Assessment of osteopontin in early breast cancer: correlative study in a randomised clinical trial

Vivien H C Bramwell, Alan B Tuck, Judith-Anne W Chapman, Pieter H Anborgh, Carl O Postenka, Waleed Al-Katib, Lois E Shepherd, Lei Han, Carolyn F Wilson, Kathleen I Pritchard, Michael N Pollak, Ann F Chambers, Vivien H C Bramwell, Alan B Tuck, Judith-Anne W Chapman, Pieter H Anborgh, Carl O Postenka, Waleed Al-Katib, Lois E Shepherd, Lei Han, Carolyn F Wilson, Kathleen I Pritchard, Michael N Pollak, Ann F Chambers

Abstract

Introduction: Osteopontin (OPN) is a malignancy-associated glycoprotein that contributes functionally to tumor aggressiveness. In metastatic breast cancer, we previously demonstrated that elevated OPN in primary tumor and blood was associated with poor prognosis.

Methods: We measured OPN in plasma by ELISA, and in tumors by immunohistochemistry, in 624 (94%) and 462 (69%), respectively, of 667 postmenopausal women with hormone responsive early breast cancer treated by surgery followed by adjuvant treatment with tamoxifen +/- octreotide in a randomized trial (NCIC CTG MA.14; National Cancer Institute of Canada Clinical Trials Group Mammary.14).

Results: Plasma OPN was measured in 2,540 samples; 688 at baseline and 1,852 collected during follow-up. Mean baseline plasma OPN was 46 ng/ml (range 22.6 to 290) which did not differ from normal levels. Mean percentage OPN tumor cell positivity was 33.9 (95% CI: 30.2 to 37.9). There was no correlation between plasma and tumor OPN values. In multivariate analysis, neither was associated with event-free survival (EFS), relapse-free survival (RFS), overall survival (OS), bone RFS or non-bone RFS. An exploratory analysis in patients with recurrence showed higher mean OPN plasma levels 60.7 ng/ml (23.9 to 543) in the recurrence period compared with baseline levels.

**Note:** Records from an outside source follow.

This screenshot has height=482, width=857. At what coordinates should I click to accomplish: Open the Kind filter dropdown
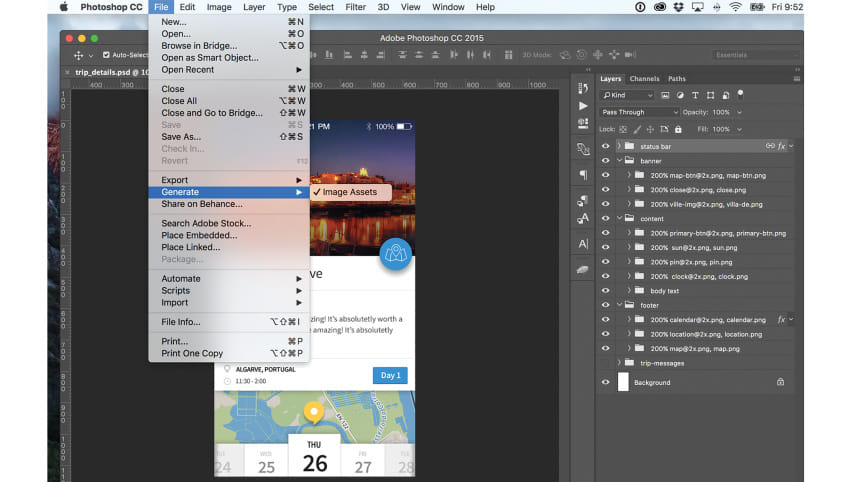tap(627, 95)
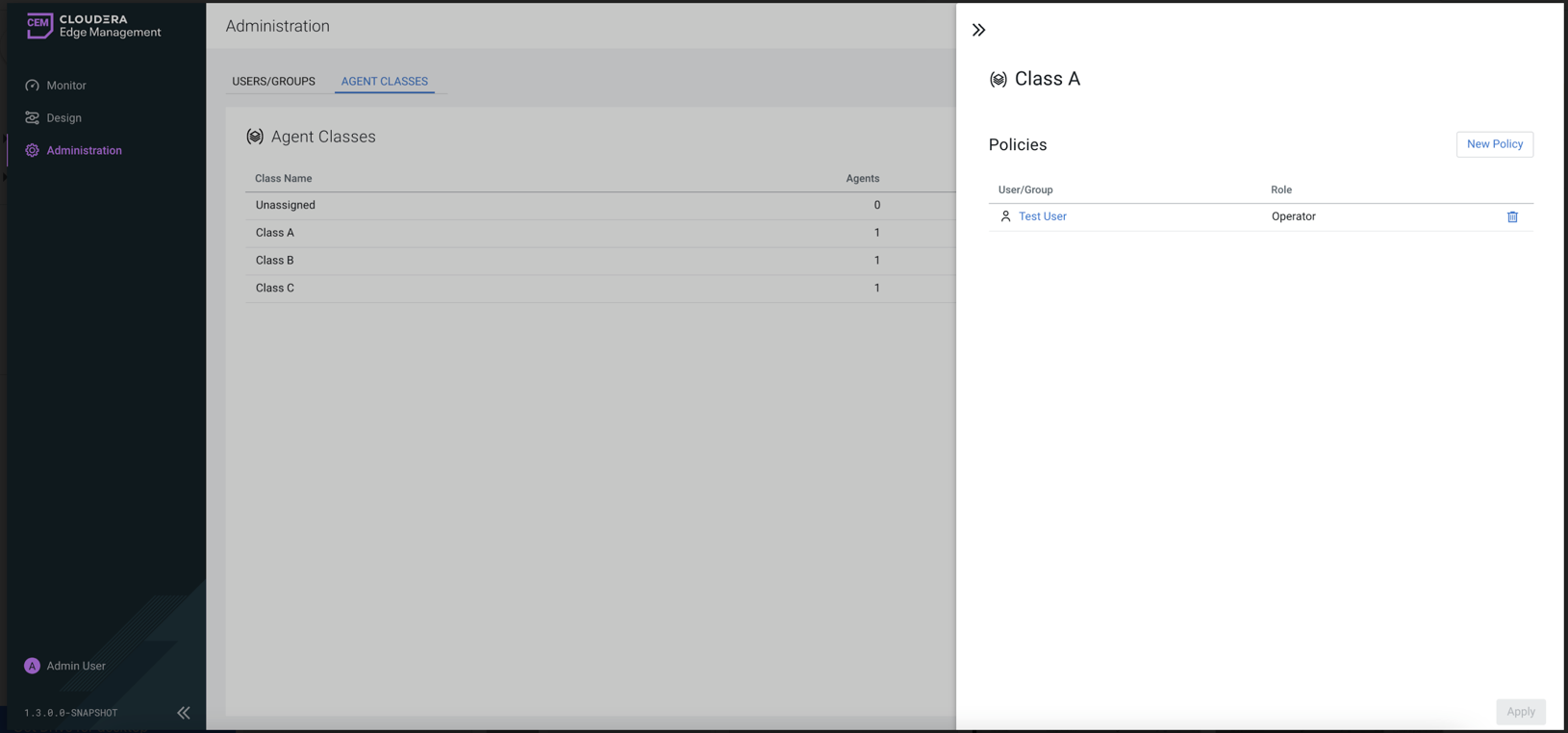Select the Agent Classes tab
The image size is (1568, 733).
[x=384, y=82]
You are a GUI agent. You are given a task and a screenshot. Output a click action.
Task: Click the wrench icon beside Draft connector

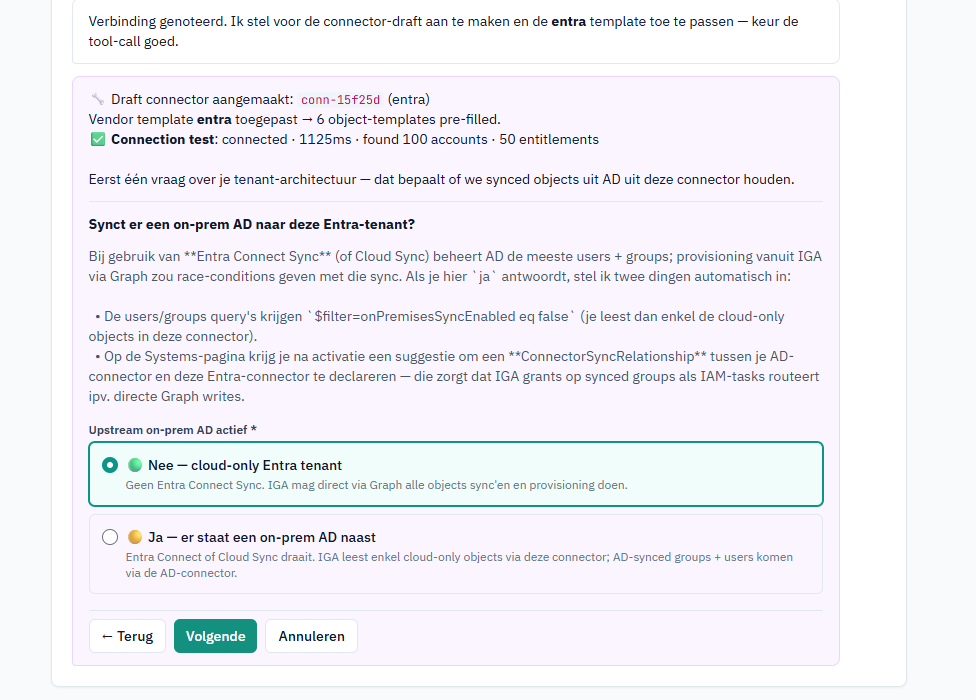tap(98, 100)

Conclusions: The hypothesis that OPN tumor expression would have independent prognostic value in early breast cancer was not supported by multivariate analysis of this study population. Plasma OPN levels in women with hormone responsive early breast cancer in the MA.14 trial were not elevated and there was no evidence for prognostic value of plasma OPN in this defined group of patients. However, our finding of elevated mean OPN plasma level around the time of recurrence warrants further study.

Trial registration: NCT00002864, https://ichgcp.net/clinical-trials-registry/NCT00002864.

Figures

Figure 1
Figure 1
Characterization of plasma OPN by group. This figure visually compares plasma OPN levels of healthy women (A = 90 pts) with levels in women who never had recurrence, at baseline (B = 304 pts) and after baseline (E = 456 pts); and with levels in women who had recurrence, at baseline (C = 84 pts), in Period 1 (D = 100 pts) and Period 2 (F = 80 pts). The boxes show OPN values between the 25th and 75th percentiles, with whiskers showing ranges. OPN, osteopontin.
Figure 2
Figure 2
Average OPN plasma levels in recurrent period vs non-recurrent period for 66 patients. This figure graphically shows individual patient changes in plasma OPN for 66 patients with recurrence, from the time period prior to recurrence (Period 1) to the recurrence period (Period 2), who had samples available in both time periods. OPN, osteopontin.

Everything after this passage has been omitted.